Be Smart and Stop Doing These Things as you grow old

As we age, we have to acquire better practices.Some things we might get away when we are young, won’t work as well later on. Besides, as we grow older, it’s a sign of wisdom to build solid habits and avoid those that can bring us to ruin, whether we talk about finances or emotions. Here are the key things you need to stop doing as you age.

Don’t share everything with those closest to you

The first lesson is to learn to keep some things to yourself. While truth is usually the right way to go, sometimes, it can do more harm than good. It could do harm to you or to others, and in both situations, it’s important to do what’s best.

There are secrets that you might want to share to unburden yourself, but that could make others feel pain, shame, or worry. Revealing secrets from years ago might feel right, but could hurt those around us deeply, with no recourse for them to take. Other things, thoughts, and feelings might not necessarily be bad, but they feel very private. It’s good to keep them as we feel comfortable; we don’t owe anyone to reveal absolutely everything, no matter how close those around us are.

Don’t rely on a single income, instead, have a side hustle

One source of income is good, but often it’s not enough. You need to know how to build another stream and make sure that your eggs are not all in one basket. Instead of this, cultivate different income opportunities that will help you make more financially solvent and better prepared for any eventuality.

You might cultivate a passive income stream, something that doesn’t require a lot of time, like selling digital products, having royalties come in, renting an apartment or a home. Maybe it’s a second business that requires more investment in terms of time and money but that you can work on and grow successfully. Either way, you can feel secure when you have more than one stream of income, and at least two is a must in today’s unpredictable world!

Health is the number one priority

When we are young, we are willing to work hard and push ourselves hard in leisure as well. We can stay up all night, drink a lot, and eat whatever we come across. But as we grow older, we need to consider that health is our greatest asset.

Everything can seem important but if health is gone, suddenly it’s the only truly important thing. Without health, we can’t enjoy money, time, or anything else. So pay attention to your health and don’t push yourself too hard.

Don’t try to replicate someone’s lifestyle, especially if you can’t afford to

Wisdom comes with age and can temper the feelings of envy, jealousy, and similarly toxic emotions. We should learn that a lifestyle is not something we have to copy, especially if it’s above our income level.

Instead, construct a lifestyle that suits you. It should take into account your physical and emotional needs to ensure that your health remains fine (see above). But a lifestyle should also make you happy and satisfied. It can feature a specific type of job, a particular set of hobbies, and, of course, leave time to spend with your loved ones and with yourself too.

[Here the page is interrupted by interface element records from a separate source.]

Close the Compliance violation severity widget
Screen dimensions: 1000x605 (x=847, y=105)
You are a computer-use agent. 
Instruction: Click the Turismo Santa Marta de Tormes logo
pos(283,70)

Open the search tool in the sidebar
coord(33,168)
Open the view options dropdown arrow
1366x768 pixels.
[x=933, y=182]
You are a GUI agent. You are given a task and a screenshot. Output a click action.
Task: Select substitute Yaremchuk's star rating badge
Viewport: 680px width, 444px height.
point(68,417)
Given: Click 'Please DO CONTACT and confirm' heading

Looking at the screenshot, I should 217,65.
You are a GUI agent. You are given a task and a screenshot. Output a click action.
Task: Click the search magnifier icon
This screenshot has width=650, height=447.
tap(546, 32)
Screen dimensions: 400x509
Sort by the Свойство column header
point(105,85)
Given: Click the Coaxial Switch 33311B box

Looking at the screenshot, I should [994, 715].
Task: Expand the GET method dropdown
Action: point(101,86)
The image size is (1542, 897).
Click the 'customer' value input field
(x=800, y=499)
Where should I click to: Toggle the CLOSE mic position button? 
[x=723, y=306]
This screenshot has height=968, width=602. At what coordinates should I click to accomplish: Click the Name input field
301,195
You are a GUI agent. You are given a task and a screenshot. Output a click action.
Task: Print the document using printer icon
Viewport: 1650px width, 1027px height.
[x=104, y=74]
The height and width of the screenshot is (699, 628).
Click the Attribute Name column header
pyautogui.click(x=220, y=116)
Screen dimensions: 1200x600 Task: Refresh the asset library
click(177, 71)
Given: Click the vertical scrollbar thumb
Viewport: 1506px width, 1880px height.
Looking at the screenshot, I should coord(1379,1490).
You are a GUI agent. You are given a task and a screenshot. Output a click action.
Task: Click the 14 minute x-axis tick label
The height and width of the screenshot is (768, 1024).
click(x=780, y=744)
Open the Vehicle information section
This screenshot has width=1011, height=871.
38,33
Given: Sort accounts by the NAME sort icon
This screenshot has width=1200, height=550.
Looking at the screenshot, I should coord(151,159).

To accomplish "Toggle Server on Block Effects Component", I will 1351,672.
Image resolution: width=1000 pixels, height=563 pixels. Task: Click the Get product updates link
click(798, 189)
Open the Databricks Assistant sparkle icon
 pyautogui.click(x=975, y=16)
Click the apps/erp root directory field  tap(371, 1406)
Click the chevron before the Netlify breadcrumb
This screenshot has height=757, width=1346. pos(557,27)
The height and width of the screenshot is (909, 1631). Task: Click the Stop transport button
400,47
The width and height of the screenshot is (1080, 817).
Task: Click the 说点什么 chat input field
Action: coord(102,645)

Don’t take criticism personally

Another important wise strategy is to never take criticism personally. We need negative feedback to get better, and one of the worst strategies for development is to ignore that advice in favor of feeling bad.

Criticism can sting, and many people deliver it in the worst way possible, being rude or introducing a personal attack, which can feel even harder to take. However, even if the criticism was delivered as an attack, it’s not worth taking it personally.

The most mature and effective way to take criticism is to evaluate it. Is there something useful here, even if it hurts to hear? If so, we can apply it to our personal lives. If not, we can discard it and not give it another thought.

Take advice from everyone (but not every bit of advice)

Another important thing to consider is that you can find good advice anywhere. Sometimes, we close ourselves to advice or ideas because of who they come from. Sure, we should evaluate all advice critically and ask ourselves if it’s something that applies to us. But often, this doesn’t depend on who gives us that advice.

A person you dislike or someone who is very different from you could offer good advice because their perspective is very distinctive and fresh. Don’t dismiss their ideas. Evaluate them on their own merit.